Look through the data below and extract, unchanged, the lines from the one that contains "You are a computer-use agent." to the one that contains "Instruction: Switch Trading", both included.

**GIVEN INFORMATION**:

______________________________

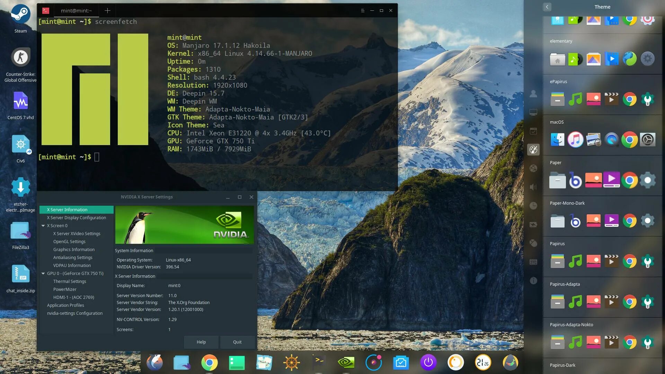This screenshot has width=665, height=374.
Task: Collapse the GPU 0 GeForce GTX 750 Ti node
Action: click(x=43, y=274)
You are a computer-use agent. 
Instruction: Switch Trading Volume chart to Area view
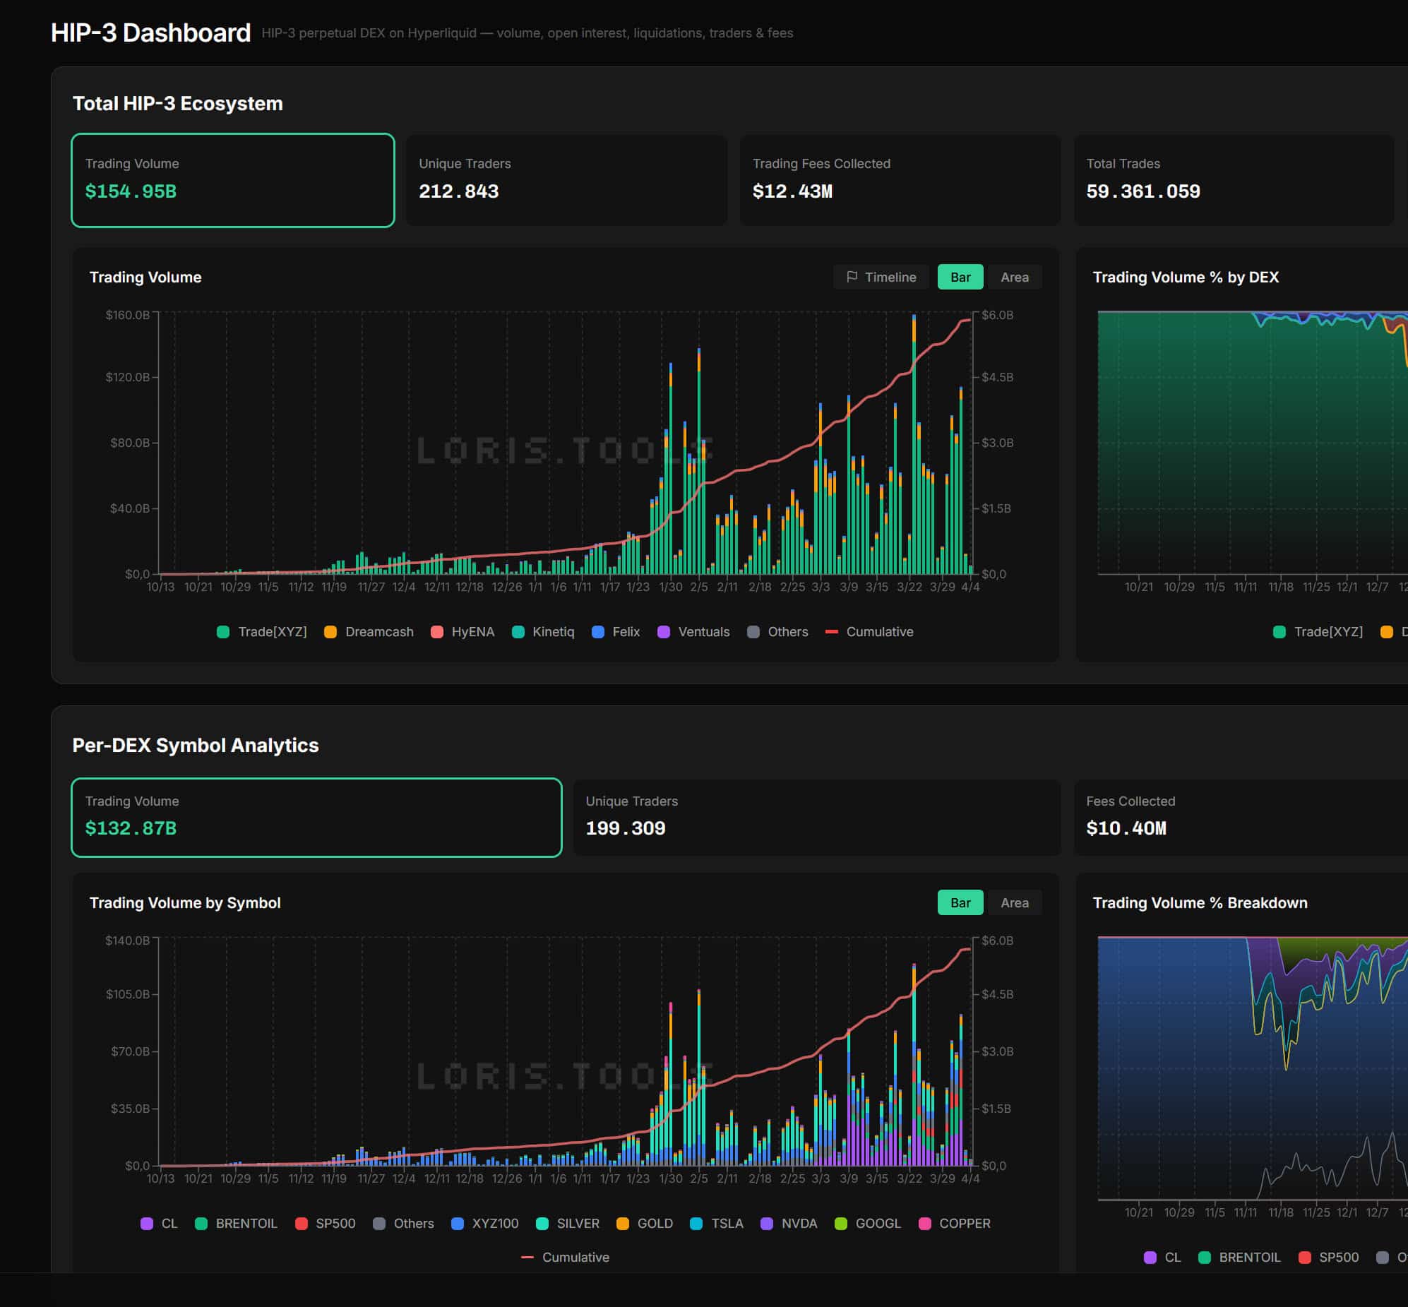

______________________________

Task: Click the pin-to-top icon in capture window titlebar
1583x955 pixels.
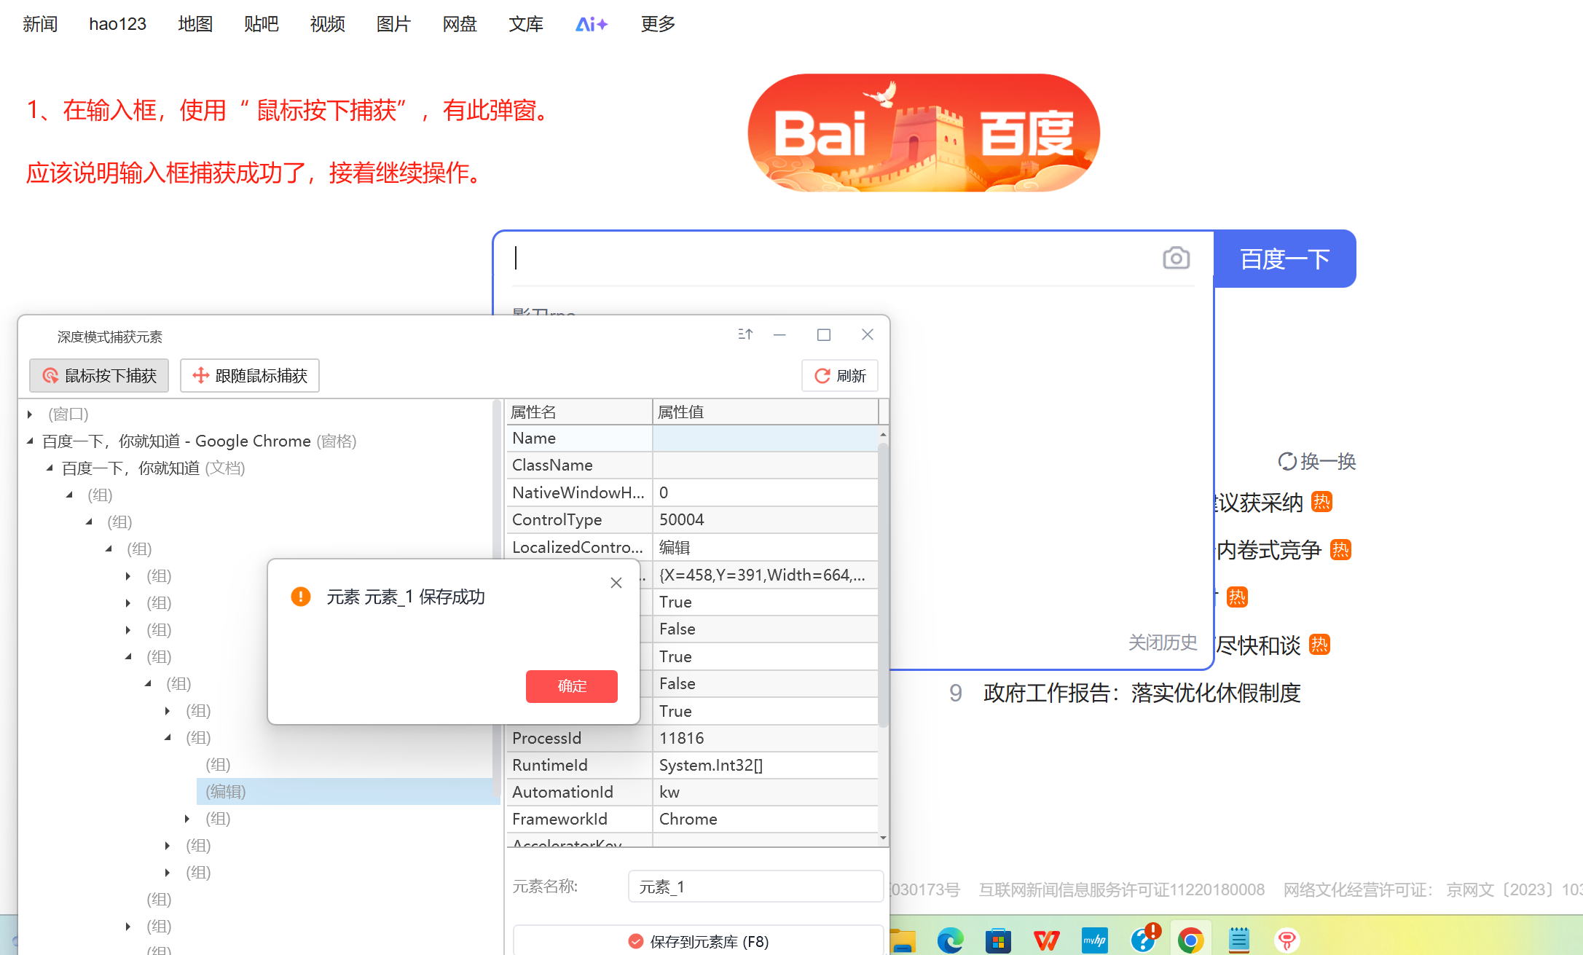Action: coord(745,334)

______________________________

**ANSWER FOR THIS EXERCISE**:
You are a computer-use agent. 
Instruction: Switch Trading Volume chart to Area view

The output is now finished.